* What to produce *
Copy the listing from its first line through the line containing "coordinates (778, 322).", changing "GUI agent" to "screen assistant" and leaving everything else as it is.
========
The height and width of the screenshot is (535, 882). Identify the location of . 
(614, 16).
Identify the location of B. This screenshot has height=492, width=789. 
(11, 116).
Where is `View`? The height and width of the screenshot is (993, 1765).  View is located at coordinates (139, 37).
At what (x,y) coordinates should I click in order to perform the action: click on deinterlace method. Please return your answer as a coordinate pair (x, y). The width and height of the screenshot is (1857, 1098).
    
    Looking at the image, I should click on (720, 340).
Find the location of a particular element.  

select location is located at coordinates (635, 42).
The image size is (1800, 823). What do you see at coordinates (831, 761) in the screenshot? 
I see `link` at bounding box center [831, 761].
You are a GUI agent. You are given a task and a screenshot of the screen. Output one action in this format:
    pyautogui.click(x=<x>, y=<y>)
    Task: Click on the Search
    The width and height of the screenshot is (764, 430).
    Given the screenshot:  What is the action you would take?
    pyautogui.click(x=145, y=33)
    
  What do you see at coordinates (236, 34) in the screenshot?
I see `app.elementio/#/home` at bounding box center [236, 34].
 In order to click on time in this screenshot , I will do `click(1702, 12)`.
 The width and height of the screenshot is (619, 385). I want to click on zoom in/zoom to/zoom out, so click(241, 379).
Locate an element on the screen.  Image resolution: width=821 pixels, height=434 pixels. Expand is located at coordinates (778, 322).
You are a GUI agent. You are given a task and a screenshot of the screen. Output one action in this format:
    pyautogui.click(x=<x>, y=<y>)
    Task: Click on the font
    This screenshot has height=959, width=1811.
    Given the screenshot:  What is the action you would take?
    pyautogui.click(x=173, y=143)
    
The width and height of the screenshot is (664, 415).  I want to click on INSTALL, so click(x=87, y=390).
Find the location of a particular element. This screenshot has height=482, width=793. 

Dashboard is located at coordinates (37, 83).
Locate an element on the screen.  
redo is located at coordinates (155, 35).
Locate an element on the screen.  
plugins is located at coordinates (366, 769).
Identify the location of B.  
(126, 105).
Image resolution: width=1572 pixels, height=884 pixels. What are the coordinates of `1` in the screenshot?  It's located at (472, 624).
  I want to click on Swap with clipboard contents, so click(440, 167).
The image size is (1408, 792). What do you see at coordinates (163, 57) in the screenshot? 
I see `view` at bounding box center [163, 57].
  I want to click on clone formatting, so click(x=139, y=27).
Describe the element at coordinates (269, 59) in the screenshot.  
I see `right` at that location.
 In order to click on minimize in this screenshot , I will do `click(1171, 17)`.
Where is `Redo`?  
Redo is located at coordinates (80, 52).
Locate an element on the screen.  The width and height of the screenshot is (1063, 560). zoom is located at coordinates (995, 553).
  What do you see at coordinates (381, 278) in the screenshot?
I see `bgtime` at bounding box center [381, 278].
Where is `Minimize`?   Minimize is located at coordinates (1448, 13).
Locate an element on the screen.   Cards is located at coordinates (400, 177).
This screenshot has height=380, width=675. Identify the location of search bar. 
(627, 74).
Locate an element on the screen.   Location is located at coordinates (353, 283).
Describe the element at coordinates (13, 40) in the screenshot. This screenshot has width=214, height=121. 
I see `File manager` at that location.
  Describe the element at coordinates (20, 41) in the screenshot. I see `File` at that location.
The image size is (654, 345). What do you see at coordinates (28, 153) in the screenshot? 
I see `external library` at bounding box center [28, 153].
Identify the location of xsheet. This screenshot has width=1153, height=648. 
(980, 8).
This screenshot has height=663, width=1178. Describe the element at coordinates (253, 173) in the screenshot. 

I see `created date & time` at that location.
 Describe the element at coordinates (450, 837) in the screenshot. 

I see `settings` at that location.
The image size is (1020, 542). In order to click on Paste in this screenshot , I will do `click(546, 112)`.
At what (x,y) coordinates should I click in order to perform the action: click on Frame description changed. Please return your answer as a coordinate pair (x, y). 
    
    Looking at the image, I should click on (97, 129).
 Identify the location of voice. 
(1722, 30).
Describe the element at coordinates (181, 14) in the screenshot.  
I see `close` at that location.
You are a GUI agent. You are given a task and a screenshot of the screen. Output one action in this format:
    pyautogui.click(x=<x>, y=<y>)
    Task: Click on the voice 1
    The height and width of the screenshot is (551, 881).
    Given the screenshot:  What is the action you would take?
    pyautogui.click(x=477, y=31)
========
* Result of the task *
The height and width of the screenshot is (535, 882). Identify the location of . 
(614, 16).
Identify the location of B. This screenshot has height=492, width=789. 
(11, 116).
Where is `View`? The height and width of the screenshot is (993, 1765).  View is located at coordinates (139, 37).
At what (x,y) coordinates should I click in order to perform the action: click on deinterlace method. Please return your answer as a coordinate pair (x, y). The width and height of the screenshot is (1857, 1098).
    
    Looking at the image, I should click on (720, 340).
Find the location of a particular element.  

select location is located at coordinates (635, 42).
The image size is (1800, 823). What do you see at coordinates (831, 761) in the screenshot? 
I see `link` at bounding box center [831, 761].
You are a screen assistant. You are given a task and a screenshot of the screen. Output one action in this format:
    pyautogui.click(x=<x>, y=<y>)
    Task: Click on the Search
    The width and height of the screenshot is (764, 430).
    Given the screenshot:  What is the action you would take?
    pyautogui.click(x=145, y=33)
    
  What do you see at coordinates (236, 34) in the screenshot?
I see `app.elementio/#/home` at bounding box center [236, 34].
 In order to click on time in this screenshot , I will do `click(1702, 12)`.
 The width and height of the screenshot is (619, 385). I want to click on zoom in/zoom to/zoom out, so click(241, 379).
Locate an element on the screen.  Image resolution: width=821 pixels, height=434 pixels. Expand is located at coordinates (778, 322).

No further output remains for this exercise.